Top of EXERCISE MATERIAL

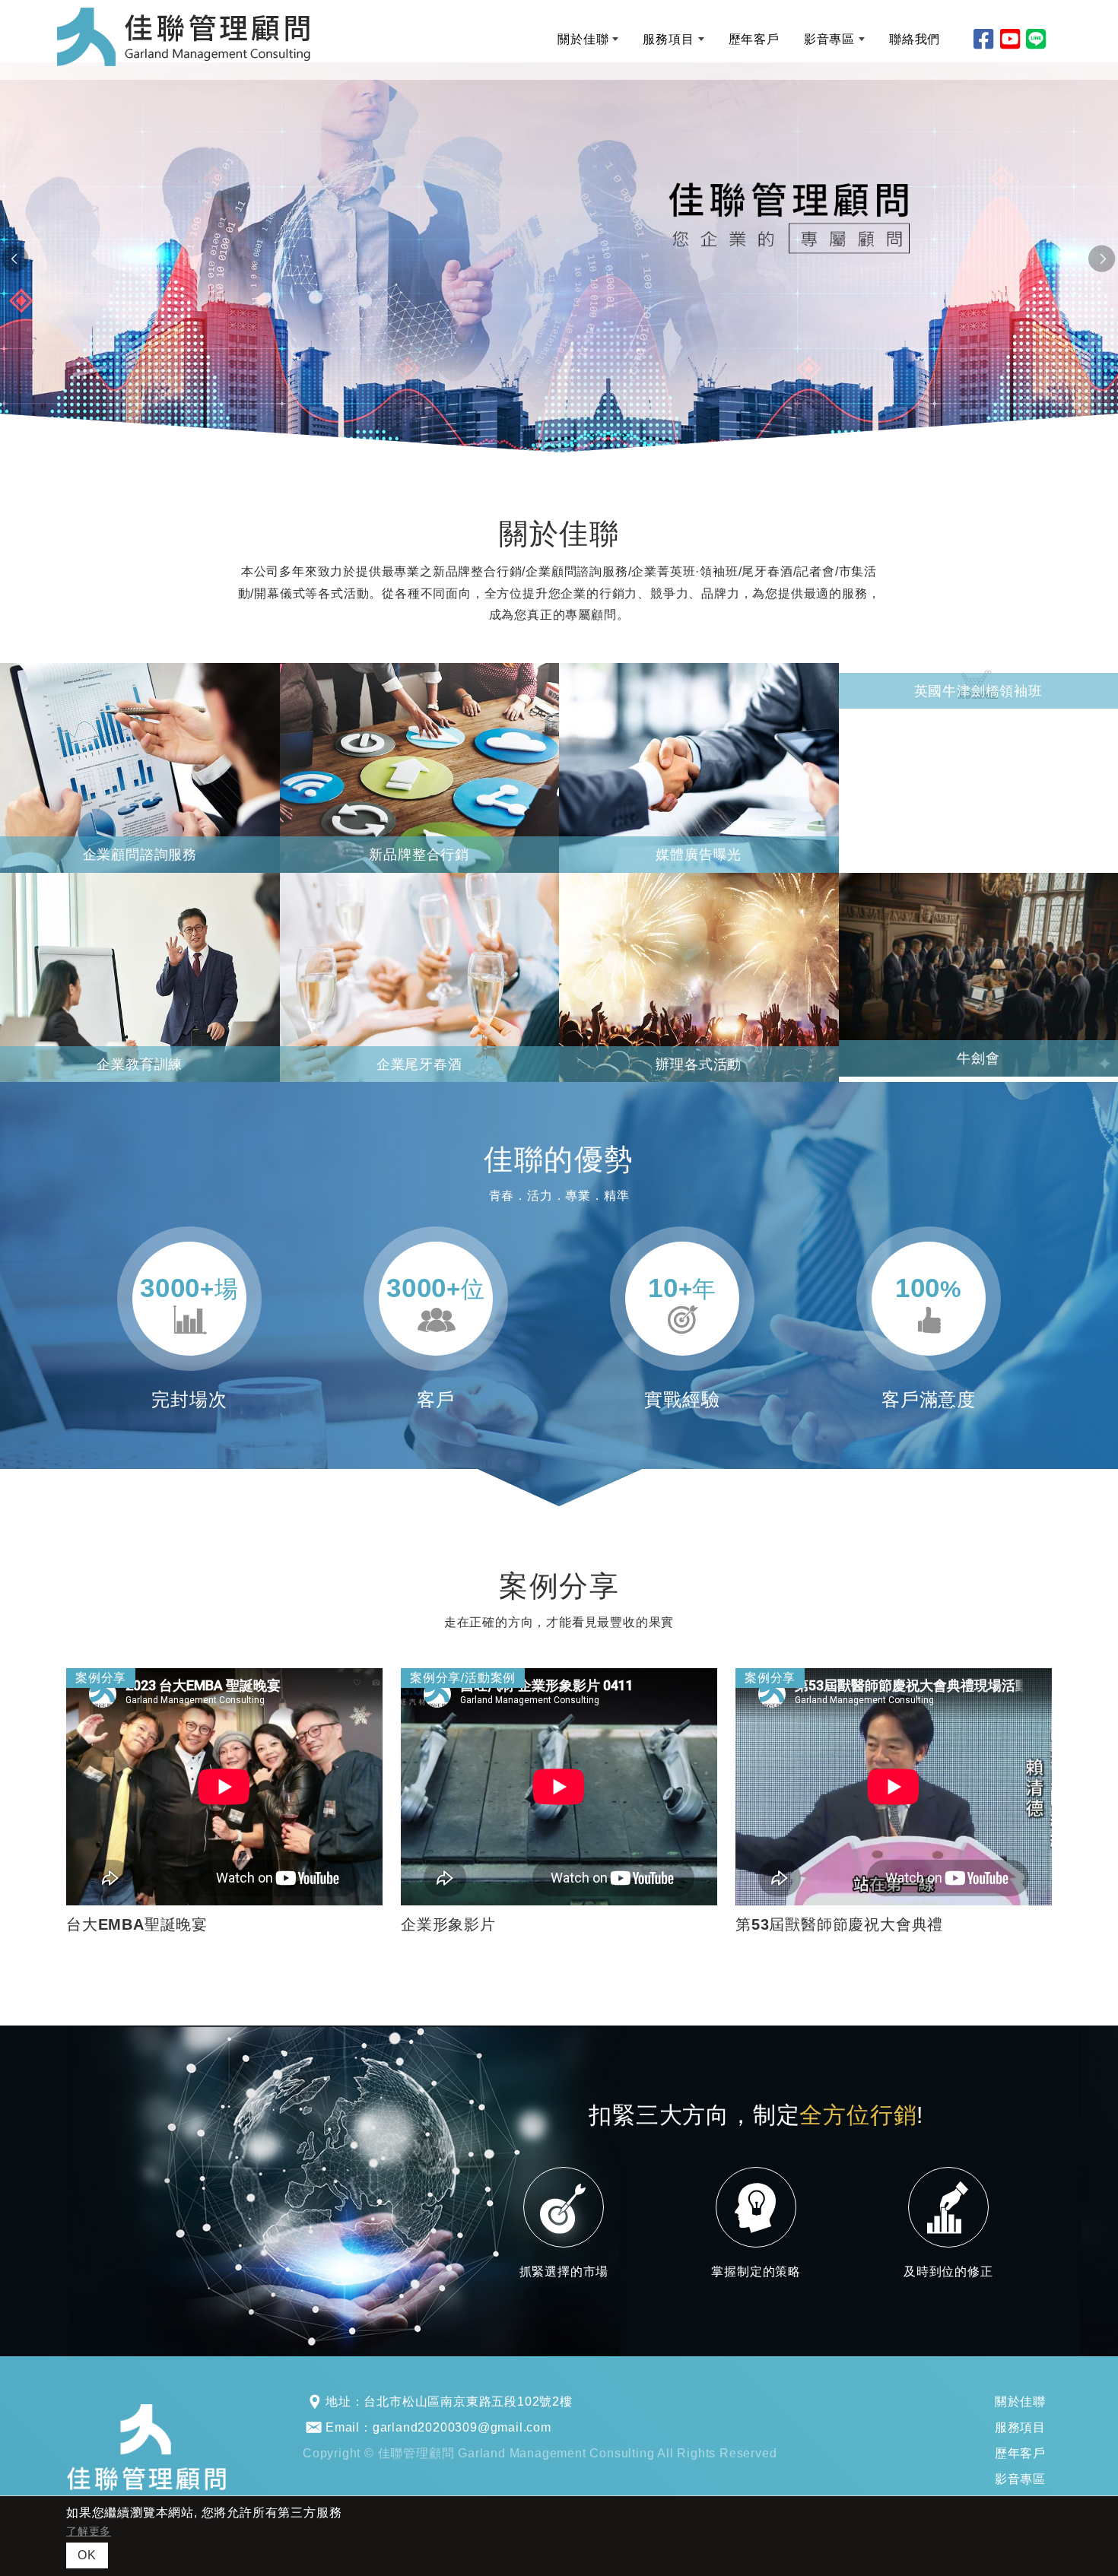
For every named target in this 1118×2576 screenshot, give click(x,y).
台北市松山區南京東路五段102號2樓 (468, 2401)
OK (87, 2555)
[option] (559, 259)
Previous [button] (15, 259)
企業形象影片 (448, 1924)
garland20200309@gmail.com (462, 2427)
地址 (338, 2401)
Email (343, 2427)
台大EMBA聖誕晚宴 (137, 1924)
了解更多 (88, 2531)
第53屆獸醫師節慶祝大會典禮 (839, 1924)
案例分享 (100, 1677)
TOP (1076, 2222)
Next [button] (1103, 259)
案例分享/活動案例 (463, 1677)
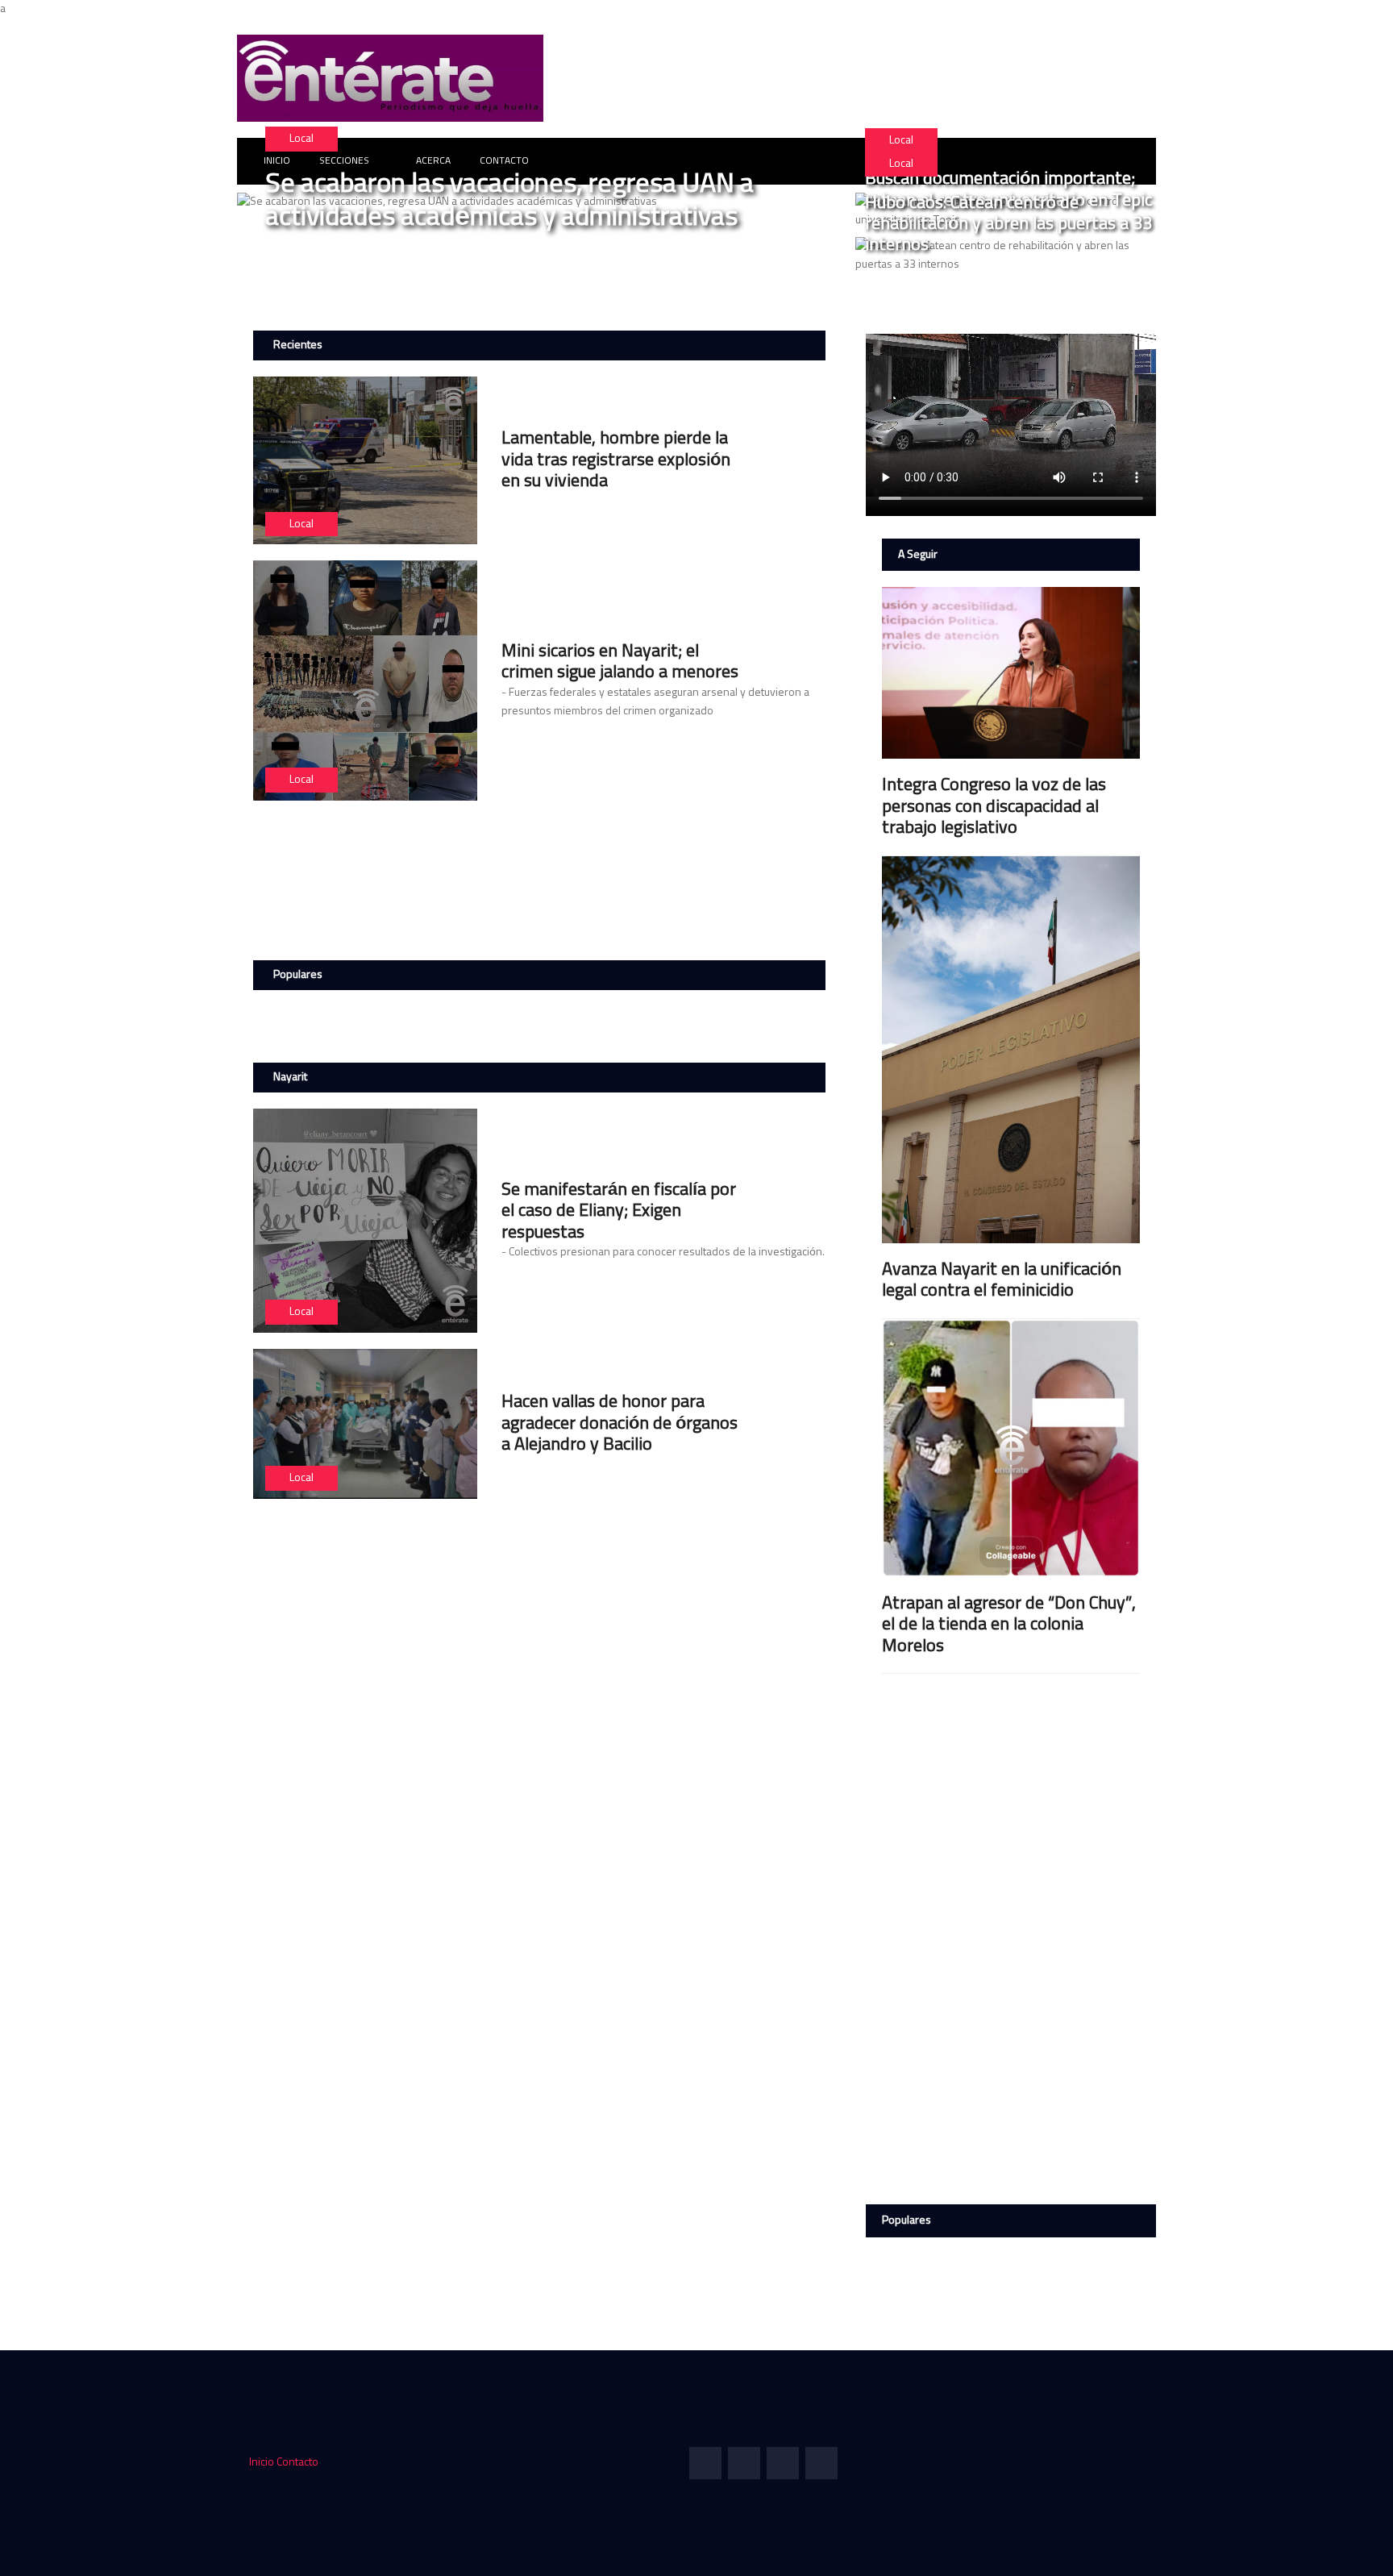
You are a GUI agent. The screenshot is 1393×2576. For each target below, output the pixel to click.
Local (301, 138)
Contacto (297, 2462)
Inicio (261, 2462)
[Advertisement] (542, 877)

Bottom of EXERCISE MATERIAL

WORK INSTRUCTIONS:
Images stay out, but the rest of the records must be retyped exactly.

WRITTEN REPLY:
For every named target in this 1118×2576 screenshot, give click(x,y).
台北市松山區南京東路五段102號2樓 (468, 2401)
OK (87, 2555)
[option] (559, 259)
Previous [button] (15, 259)
企業形象影片 (448, 1924)
garland20200309@gmail.com (462, 2427)
地址 (338, 2401)
Email (343, 2427)
台大EMBA聖誕晚宴 (137, 1924)
了解更多 (88, 2531)
第53屆獸醫師節慶祝大會典禮 (839, 1924)
案例分享 (100, 1677)
TOP (1076, 2222)
Next [button] (1103, 259)
案例分享/活動案例 (463, 1677)
You are a GUI agent. The screenshot is 1393×2576. For each target below, output the pixel to click.
Local (301, 138)
Contacto (297, 2462)
Inicio (261, 2462)
[Advertisement] (542, 877)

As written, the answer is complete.